The management and operation of the GSN utilizes a unique model. SAGE, with funding from the National Science Foundation, provides overall management and oversight for the GSN. SAGE provides a subaward to Project IDA (International Deployment of Accelerometers) at the University of California, San Diego, to operate 40 stations of the network. Another 99 stations are operated by the USGS, who utilizes the overall program management and governance of SAGE. The remaining 13 stations are part of an affiliated network meeting the design goals of the GSN, but operated outside the NSF/USGS funding. This blended model of network operation allows the GSN to leverage a variety of international partnerships, both government and private, where collaborations can develop directly through interactions with US government agencies or be conducted at the university level. The current distribution of stations is optimized to take full advantage of these two operational models, while ensuring that many of the decades-long relationships between operators and hosts are protected, stabilized, and sustained. Further, the GSN partnership encourages a robust evolution of technology and network operations best practices, since both groups work towards the most efficient technical developments followed by ideas sharing to achieve standardized operations. Community oversight of the GSN is provided by a standing committee made up of seismologists from SAGE member institutions and the international community, with participation by our network operators and major agencies as observers.
The GSN is the U.S. contribution towards global, uniform, unbiased Earth coverage by a permanent network of broadband, three-component digital stations. GSN is coordinated internationally within the International Federation of Digital Seismograph Networks (FDSN), of which SAGE is a founding member.
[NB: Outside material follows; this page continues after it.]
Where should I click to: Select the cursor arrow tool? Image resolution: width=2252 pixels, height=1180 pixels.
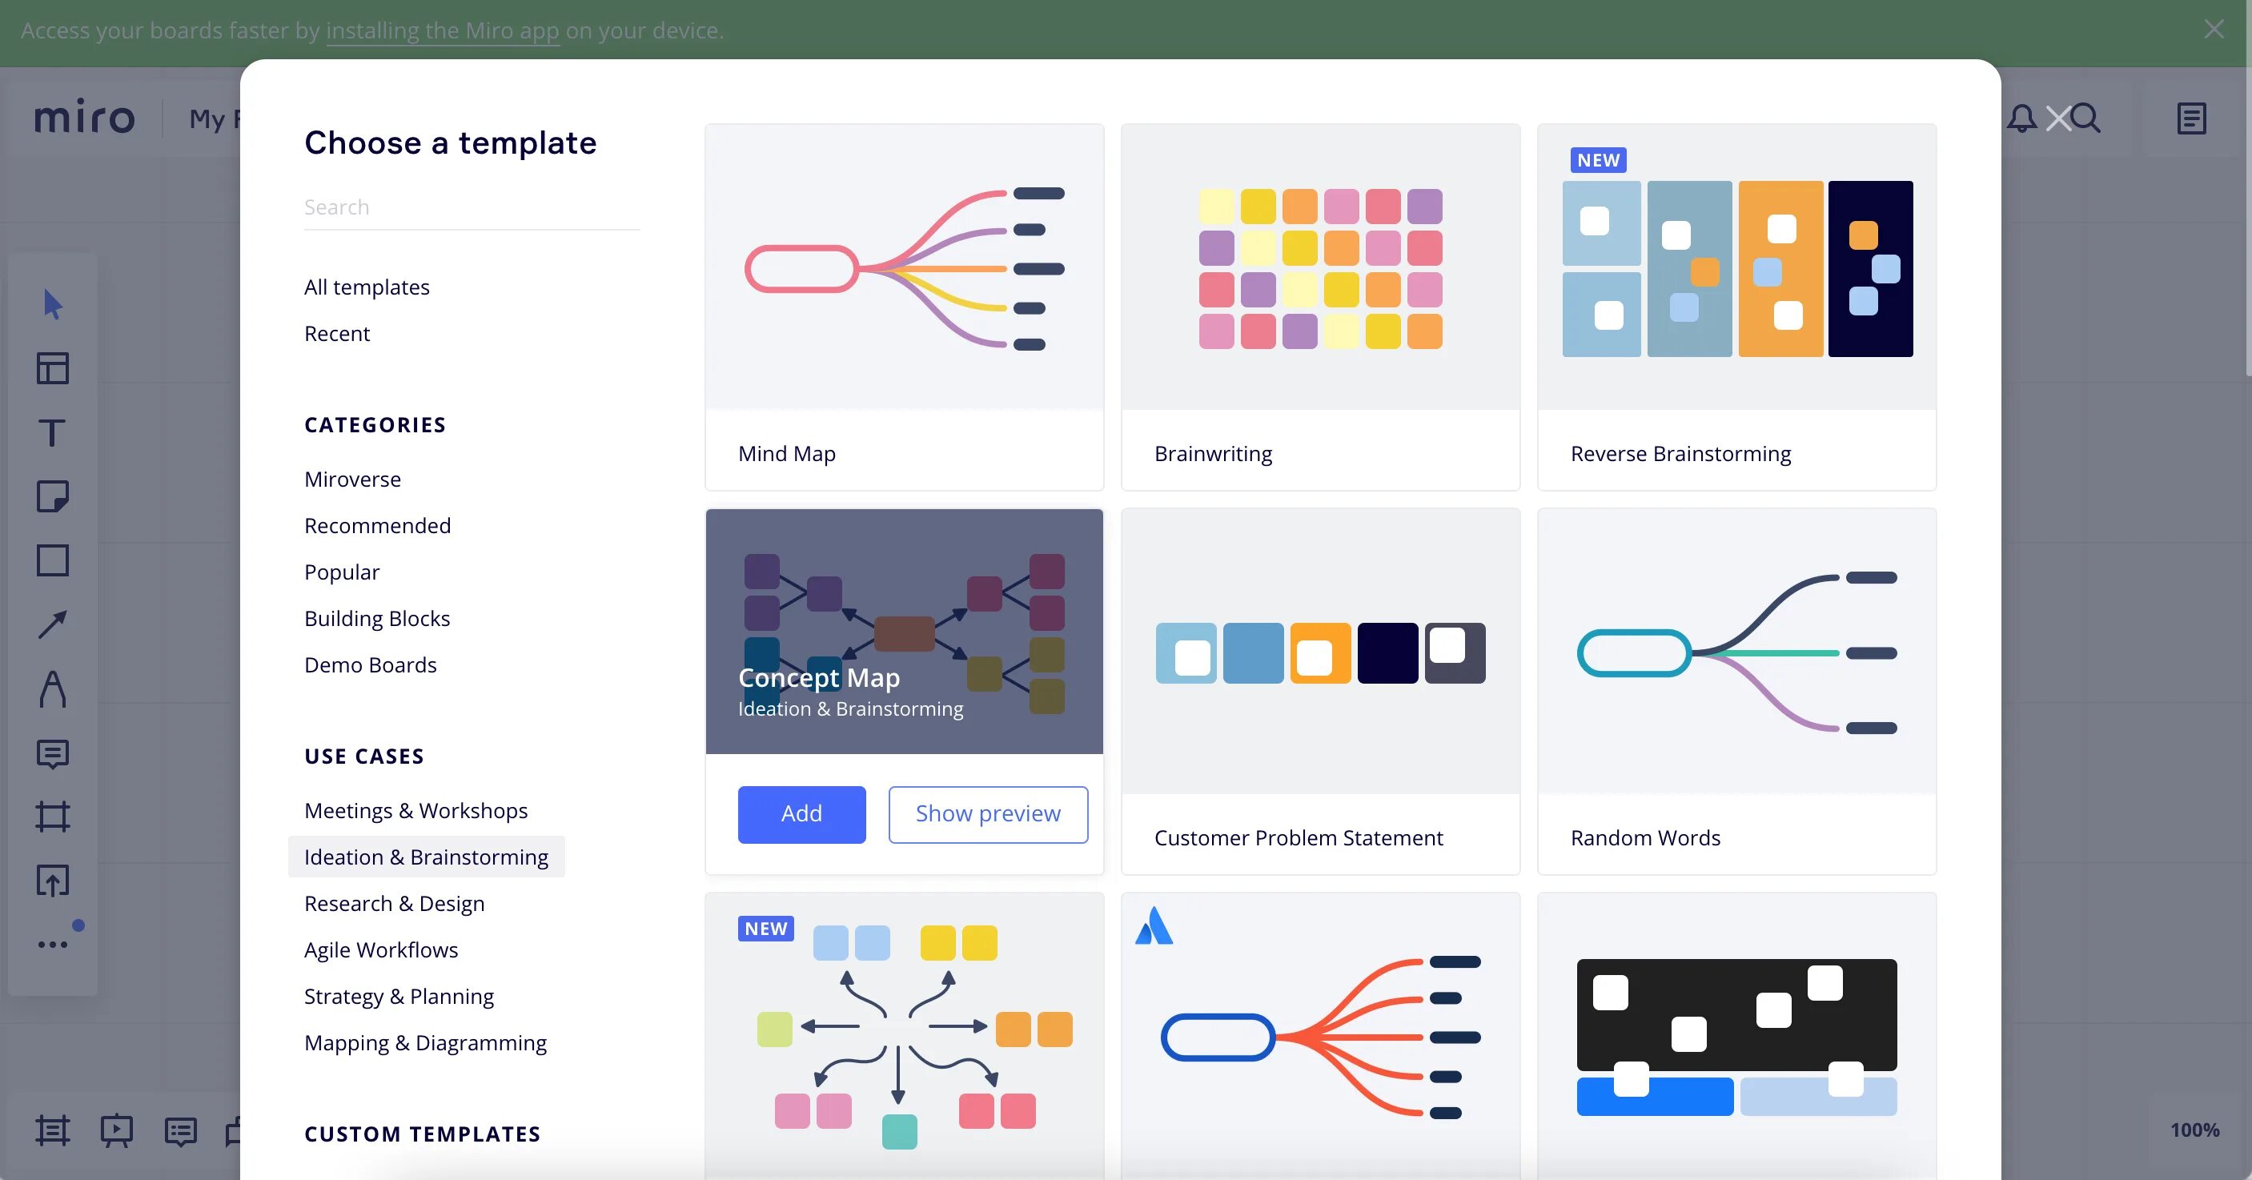click(52, 304)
GSN equipment is based on the GSN Design Goals document developed and coordinated with the GSN Standing Committee and the SAGE Instrumentation Committee. GSN makes every effort to take advantage of a broad mix of available telecommunication technologies, using public and private Internet links, and dedicated satellite circuits.
The GSN, together with the USGS National Earthquake Information Center (NEIC), are principal global sources of data and information for earthquake locations, earthquake hazard mitigation, and earthquake emergency response. In collaboration with National Oceanic and Atmospheric Administration (NOAA) Tsunami Warning Center, Japanese Meteorological Agency (JMA), and the Australian Tsunami Warning System, the GSN provides essential data for tsunami warning response globally. The GSN works closely with the International Monitoring System (IMS) for the Comprehensive Nuclear-Test-Ban Treaty Organization (CTBTO), where nearly 30 GSN stations are now linked directly to the CTBTO International Data Centre. The GSN is an official observing system within the Global Earth Observing System of Systems (GEOSS).